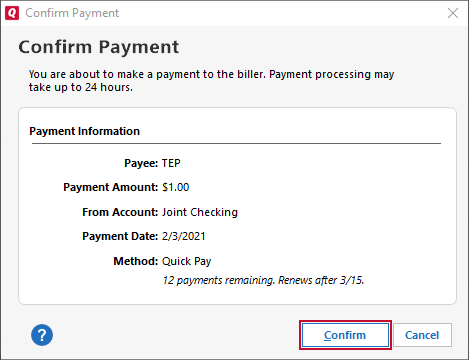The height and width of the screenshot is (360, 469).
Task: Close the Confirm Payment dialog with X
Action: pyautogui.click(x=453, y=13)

...

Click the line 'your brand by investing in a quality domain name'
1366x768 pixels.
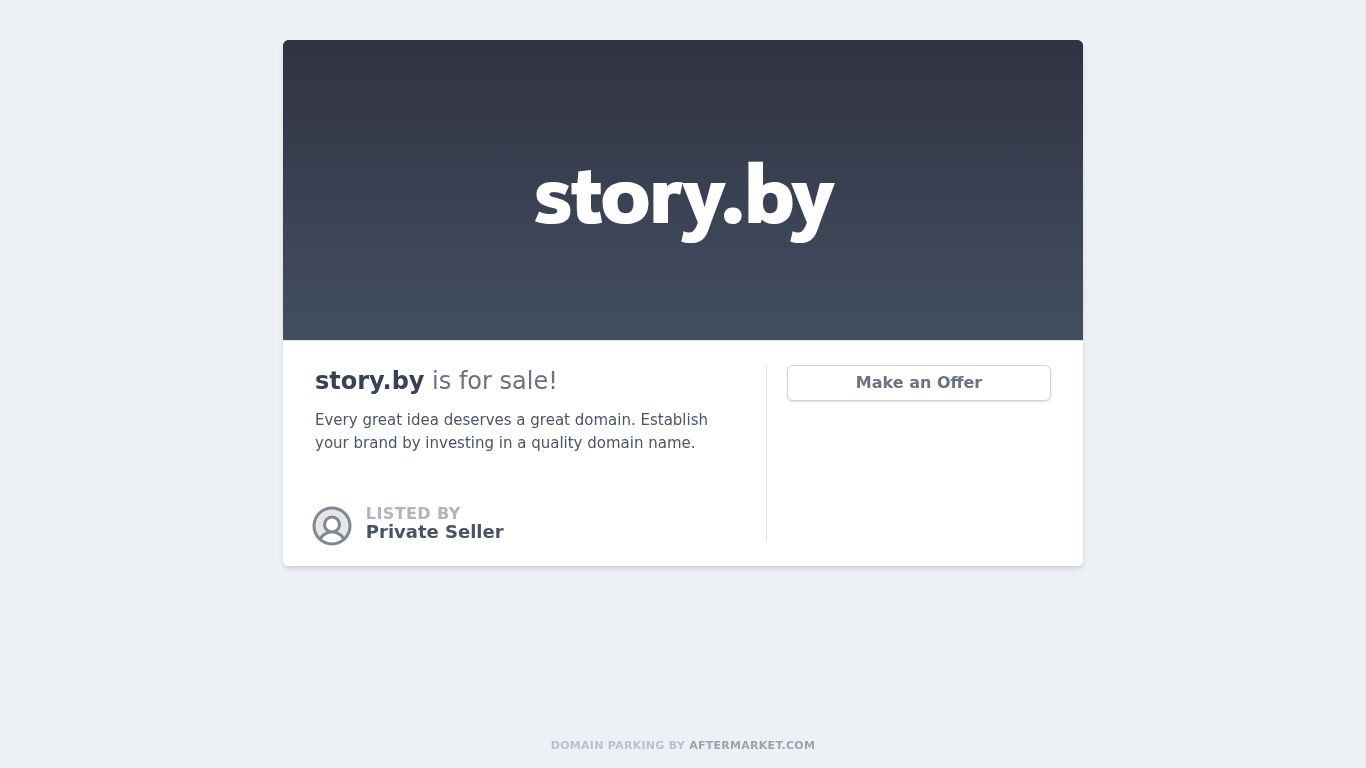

### Task requirements
Could you transcribe the entries above word for word, from the line with "Click the line" down to the line with "1366x768 pixels.", keeping both?

### Written answer
Click the line 'your brand by investing in a quality domain name'
1366x768 pixels.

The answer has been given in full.